Knowing how to program direct-to in your GPS isn’t exactly an expert-level understanding of your panel. Push yourself beyond the basics, whether it’s a GPS, primary flight display, or autopilot. The most efficient way to learn is through home training programs, books, or simulators. If none exist for your set-up, hook up ground power and run through various scenarios. When you fully understand the buttonology and logic, bring a friend along on a nice VFR day to act as your eyes while you make sure it behaves in the air as you expect it to.

Two areas that cause constant frustration for pilots are vertical navigation and altering flight plans, especially after you’ve activated vectors to final on an ILS approach and ATC gives you new routing. When this happens, revert back one step of automation, which usually means flying direct-to, or doing certain tasks manually.

2. Set up everything prior to takeoff

The last few minutes before departure will make or break the few minutes after. Carefully and methodically set up your radios; navigation equipment; auto-pilot, including any altitude preselect; and charts. If you’re flying a legacy panel, make sure you have your charts set and your radios tuned—both communication and navigation.

3. Lay out charts in order

Putting your charts in order is something we all should have learned in private pilot training, but many of us never put into practice. It’s worth doing. Whether you use paper or electronic charts, take the time on the ground to set them up, and put them in order if possible. With electronic that means ensuring everything is downloaded and current, the flight plan is loaded—and if the application allows, placing the departure airport diagram, departure, arrival, destination, and alternate in order. With paper, fold the charts and lay them in order. Start with the airport diagram, work to sectionals or low-altitude en route, then tab the appropriate approach charts in the book.

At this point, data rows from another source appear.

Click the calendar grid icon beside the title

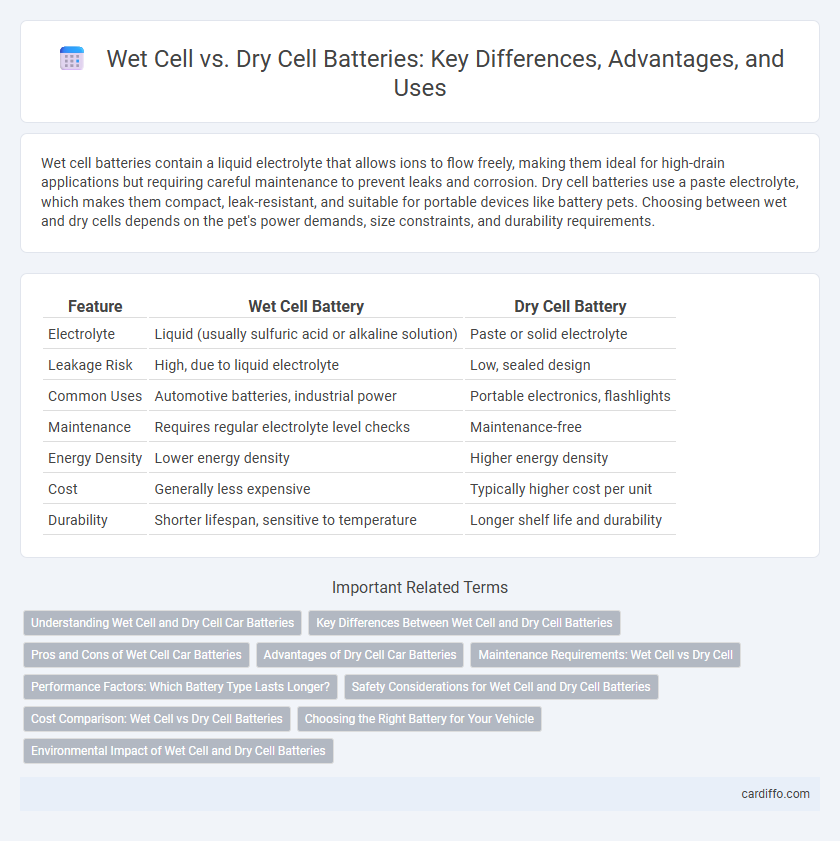(x=72, y=58)
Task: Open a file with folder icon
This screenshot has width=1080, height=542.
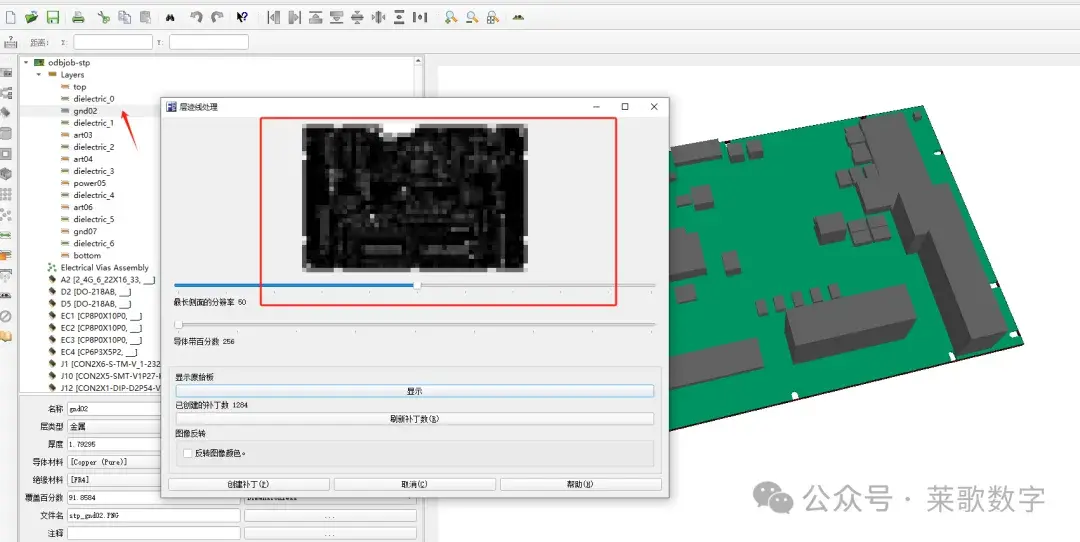Action: click(x=31, y=17)
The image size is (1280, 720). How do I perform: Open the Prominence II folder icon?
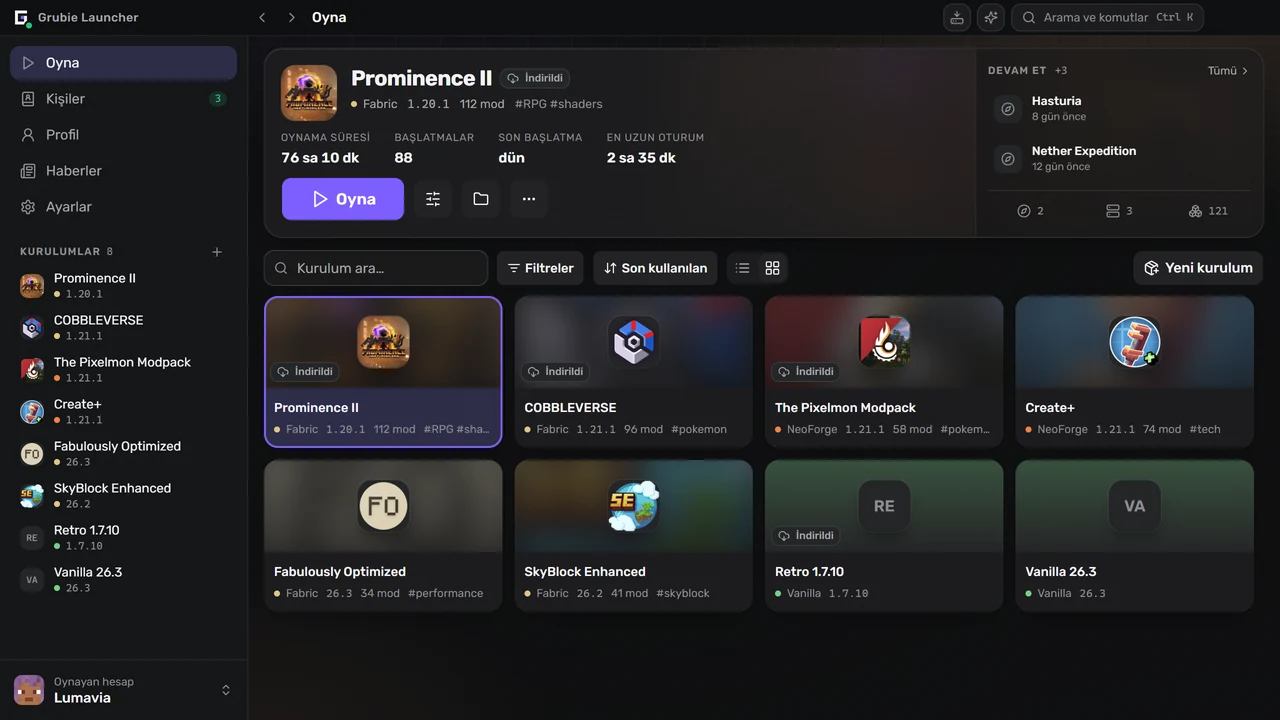click(481, 199)
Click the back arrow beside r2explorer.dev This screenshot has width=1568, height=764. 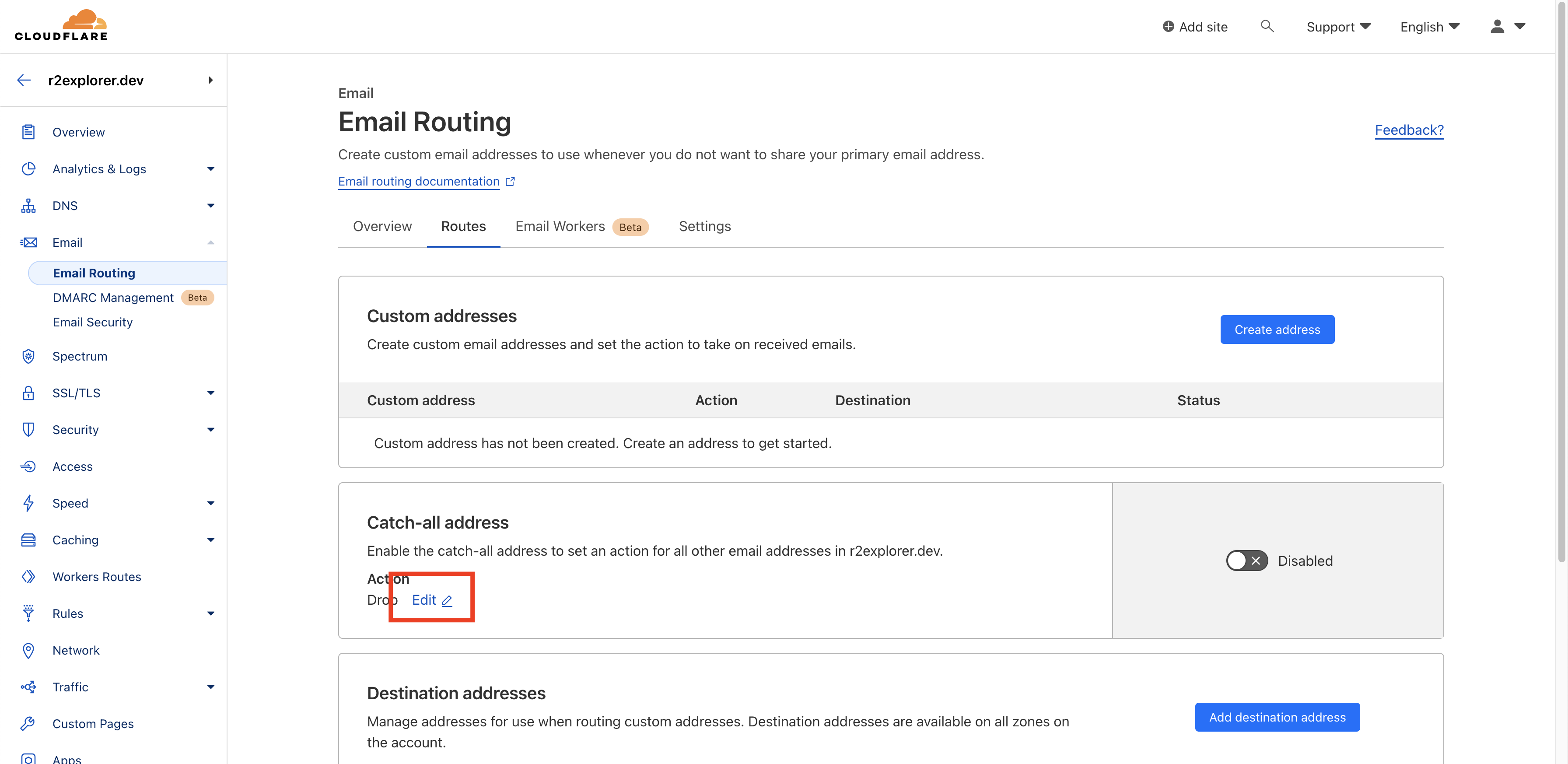click(24, 81)
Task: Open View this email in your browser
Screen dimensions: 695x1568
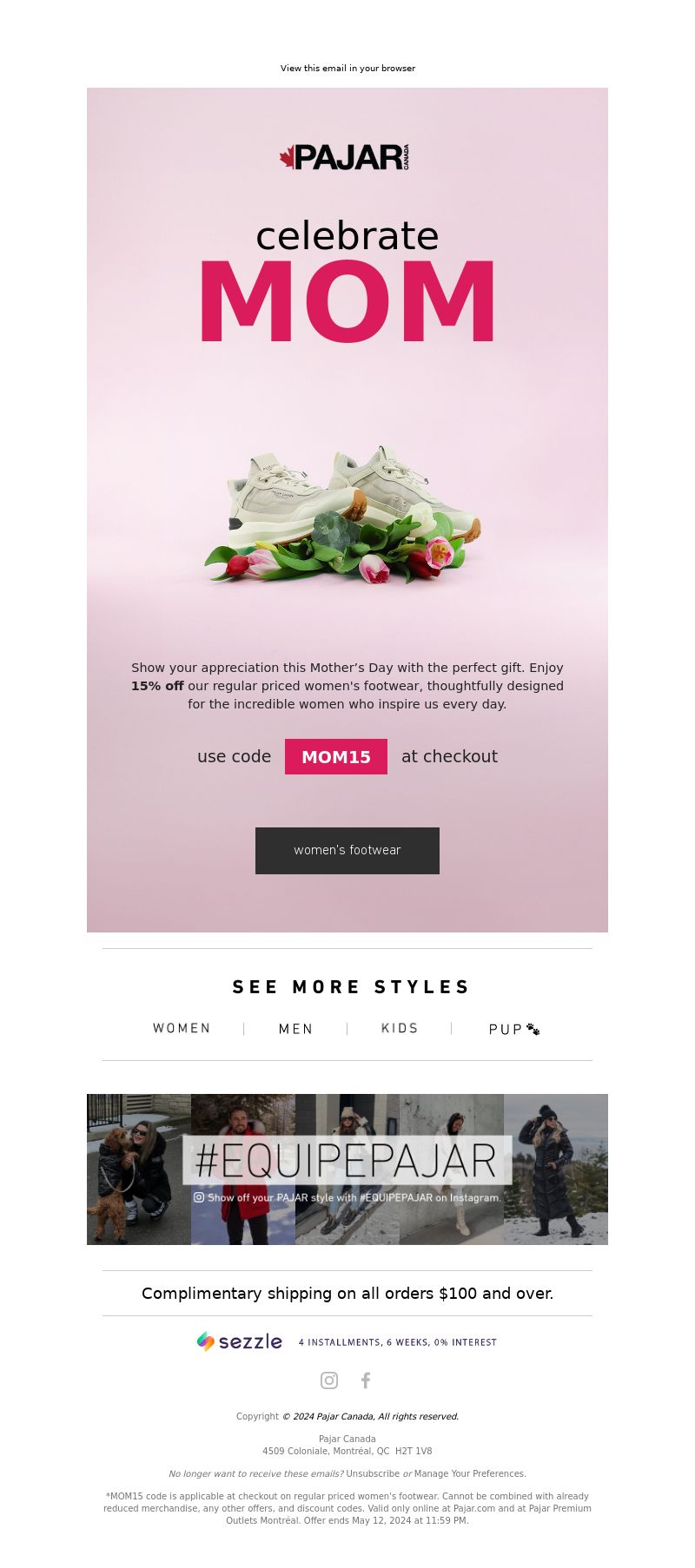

4. Have a plan for your next 10 minutes

Whether you’re about to taxi, land, or are just cruising along, make a plan for the next 10 minutes, and update it constantly throughout the flight. During taxi, for example, get the diagram out before you call ground control. Then call, write down the instructions, read them back, and make a plan.

Before you take off, know what you’ll do in an emergency, what heading and altitude you’ll fly if everything goes well, and how long it will take you to get to your next fix or two. If you continually think 10 minutes ahead and make a rough mental sketch of that plan, not much will be a surprise.

5. Use all your assets

Flying an airplane should be never be scary or fear-inducing, especially when it’s the straight and level kind. A handy way to keep it that way is to ease the workload by using every possible asset. Get creative with this. Asking your friend/spouse/kid to hold a chart or a pencil and paper should be a given.

Teach frequent passengers how to tune radios or set the altimeter. Have them grab charts from your bag, help you navigate, and look for traffic.

Use air traffic control to your advantage by asking for vectors to unknown fixes, for frequencies you can’t find, or for continued help finding other airplanes.

And, of course, prioritize. “Fly the airplane” should always be written in bold at the top of every plan, strategy, and contingency.